Photon
Incredibly fast crawler designed for OSINT.
A fast Python web crawler built for OSINT that automatically extracts URLs, email addresses, API keys, JavaScript endpoints, subdomains, and DNS data from a target website.
Photon is a fast web crawler written in Python, built for OSINT (open-source intelligence gathering). You point it at a website, and it automatically follows links and collects information that might be useful for security research or reconnaissance.
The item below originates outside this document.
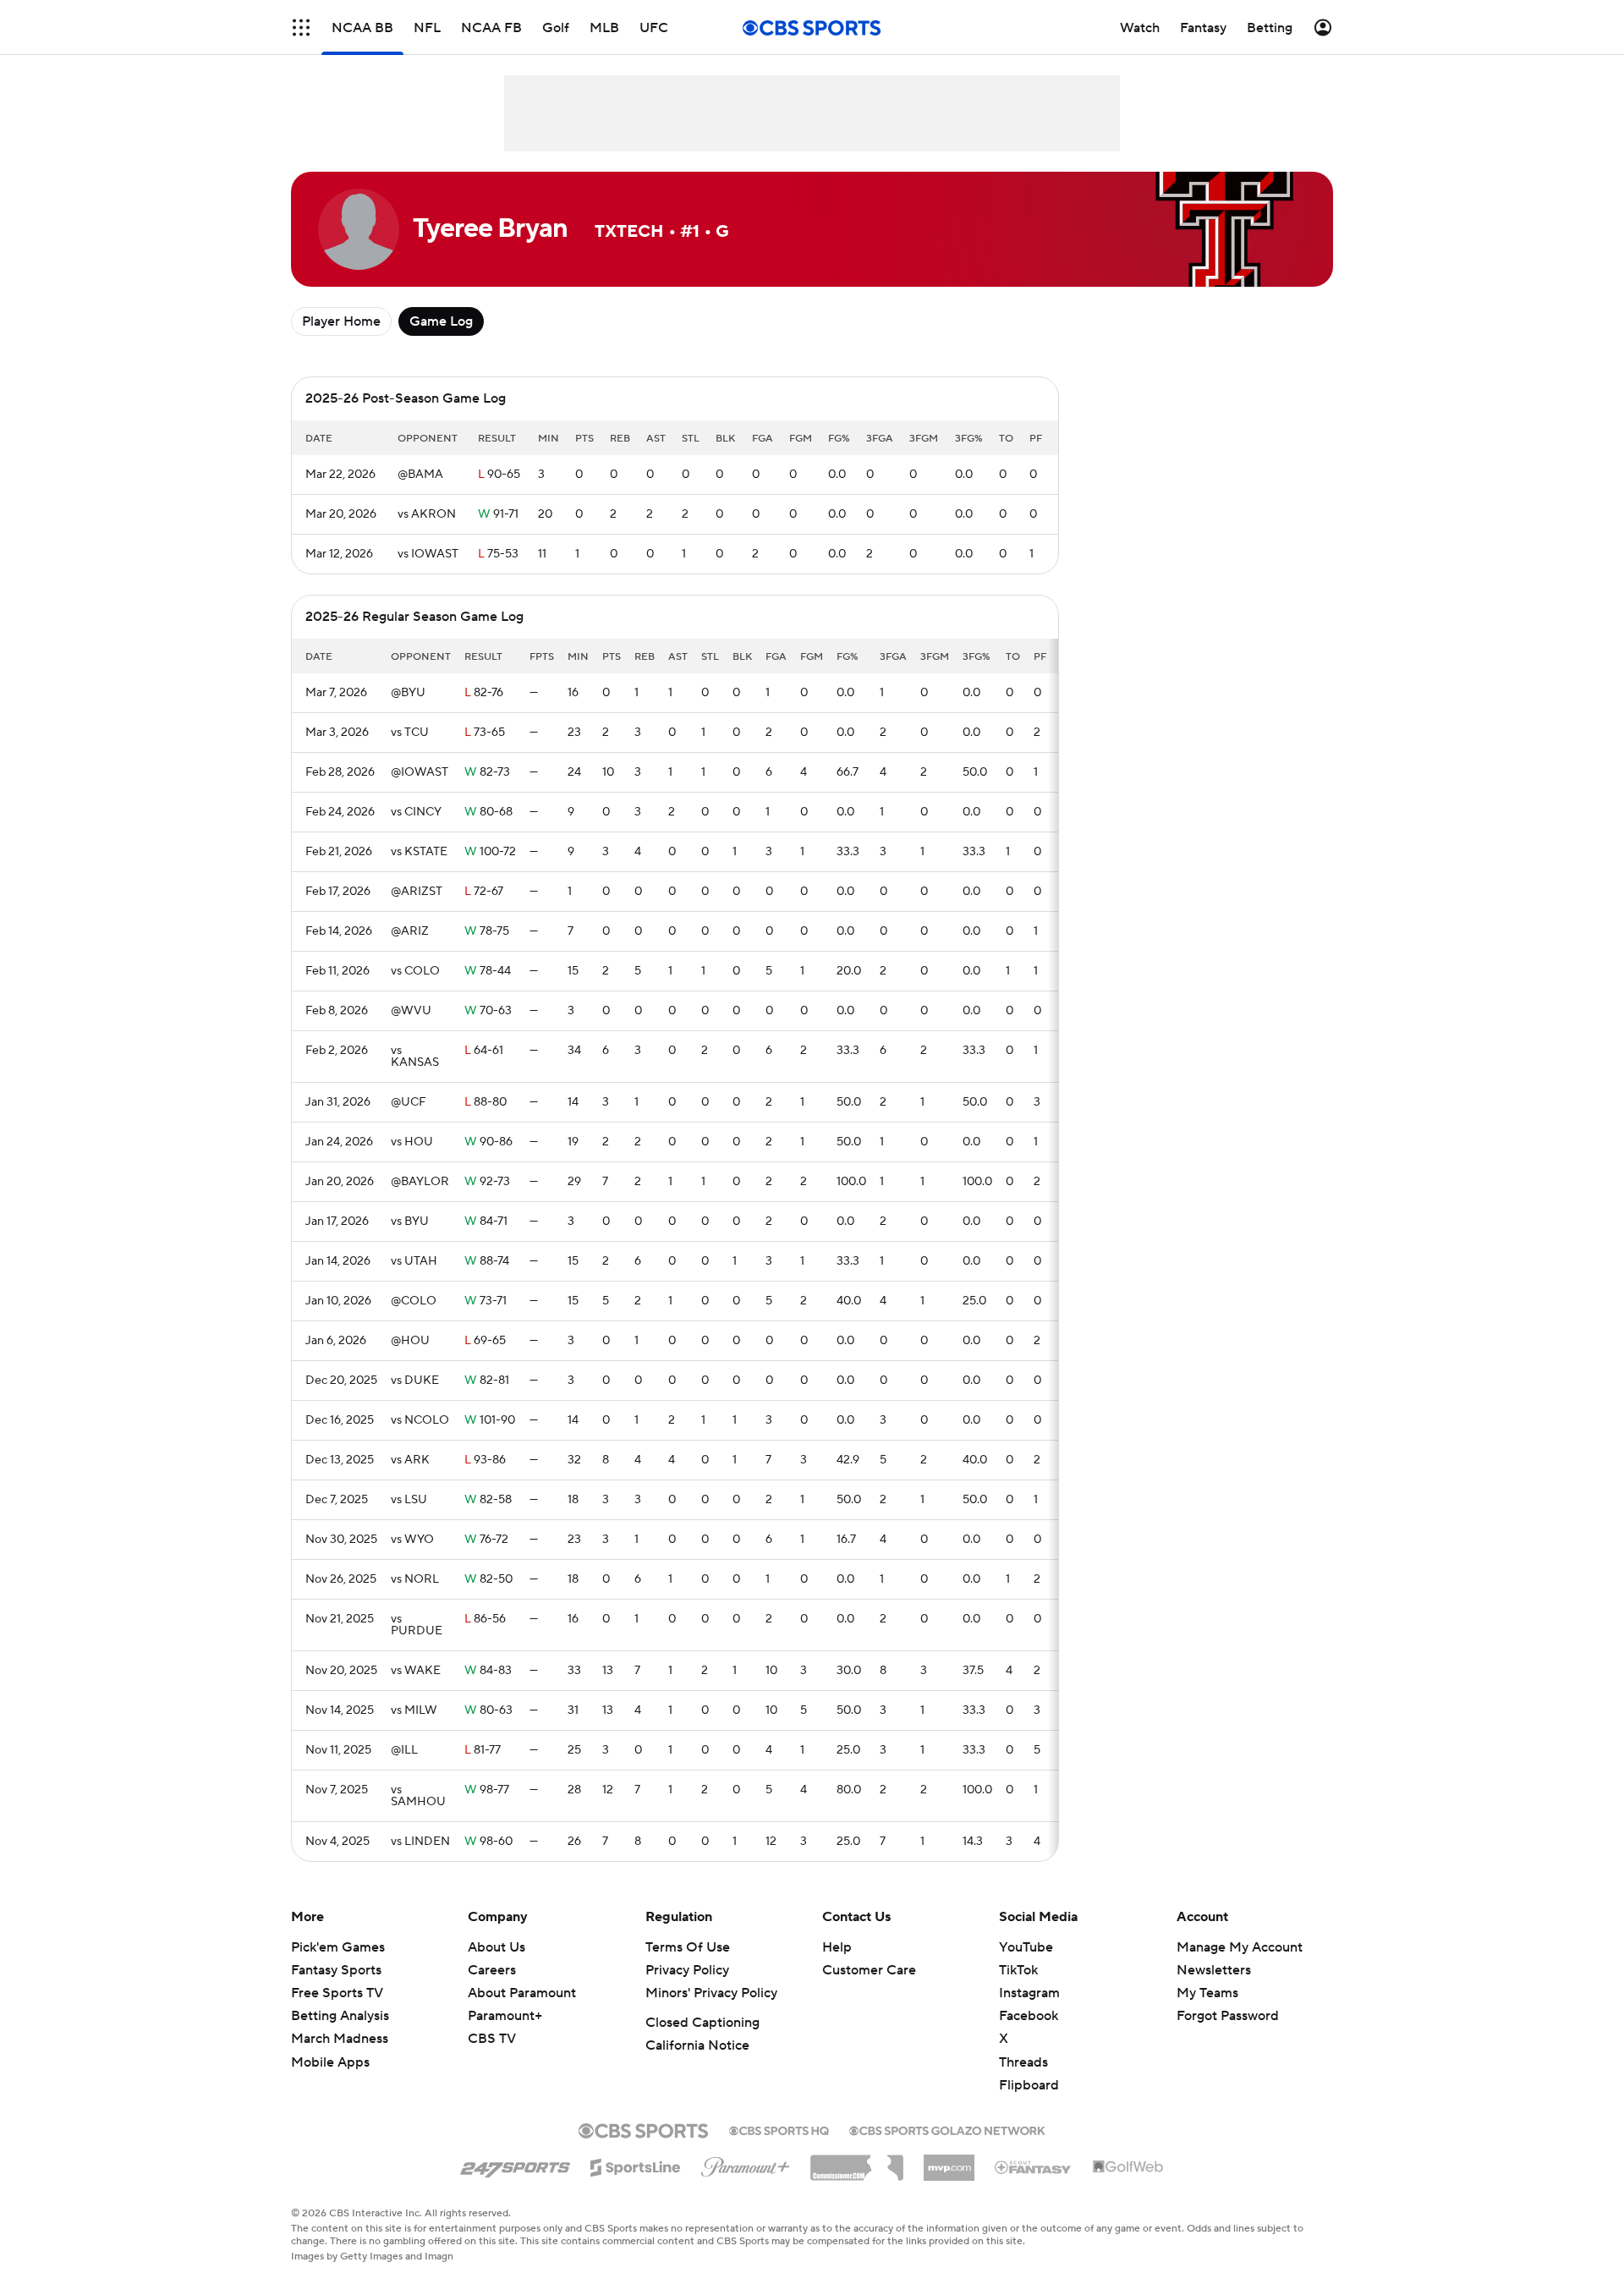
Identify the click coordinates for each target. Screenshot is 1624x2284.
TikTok (1018, 1970)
The tool extracts a wide range of data during a crawl: URLs (both on the target site and linked externally), URLs that contain query parameters, email addresses and social media account references, files such as PDFs and images, API keys or authentication tokens left exposed in page source, JavaScript files and the API endpoints buried inside them, subdomain references, and DNS-related data. Results are saved in an organized folder structure and can also be exported as JSON.
A useful feature is the ability to pull historical URLs from archive.org using the --wayback option. This means Photon can start crawling a site using a list of pages that were captured in the past, which sometimes surfaces content that is no longer linked from the live site.
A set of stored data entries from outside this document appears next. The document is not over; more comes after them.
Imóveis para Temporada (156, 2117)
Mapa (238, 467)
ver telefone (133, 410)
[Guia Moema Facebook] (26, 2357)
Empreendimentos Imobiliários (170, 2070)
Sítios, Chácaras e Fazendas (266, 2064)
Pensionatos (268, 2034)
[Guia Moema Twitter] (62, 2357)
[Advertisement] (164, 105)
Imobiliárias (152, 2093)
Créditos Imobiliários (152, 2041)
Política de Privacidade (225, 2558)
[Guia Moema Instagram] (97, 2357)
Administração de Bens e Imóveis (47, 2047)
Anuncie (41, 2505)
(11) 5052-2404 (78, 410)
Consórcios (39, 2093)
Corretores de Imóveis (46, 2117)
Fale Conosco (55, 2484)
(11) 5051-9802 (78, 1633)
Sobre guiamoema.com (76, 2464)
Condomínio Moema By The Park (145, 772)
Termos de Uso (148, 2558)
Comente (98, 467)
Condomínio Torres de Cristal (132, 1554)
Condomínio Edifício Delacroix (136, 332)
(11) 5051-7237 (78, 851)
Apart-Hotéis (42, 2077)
Several plugins extend the core functionality: one integrates with dnsdumpster for DNS data, another connects to the wayback machine, and an exporter handles formatted output. The tool can also be run inside a Docker container if you prefer not to install its dependencies directly.
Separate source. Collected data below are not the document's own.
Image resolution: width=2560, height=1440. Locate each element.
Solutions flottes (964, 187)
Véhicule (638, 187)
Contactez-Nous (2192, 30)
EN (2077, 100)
Photon can be configured in detail: you can set timeouts, add artificial delays between requests, provide starting seed URLs, or filter out URLs that match a pattern you want to skip. The project is licensed under GPL v3.
Where it fits
- Crawl a target website to automatically collect all email addresses and external links for OSINT research.
- Use the --wayback option to pull historical URLs from archive.org and find pages no longer linked on the live site.
- Scan JavaScript files on a site to extract hidden API endpoints and exposed authentication tokens.
- Run Photon in Docker to collect DNS and subdomain data from a target domain without installing dependencies.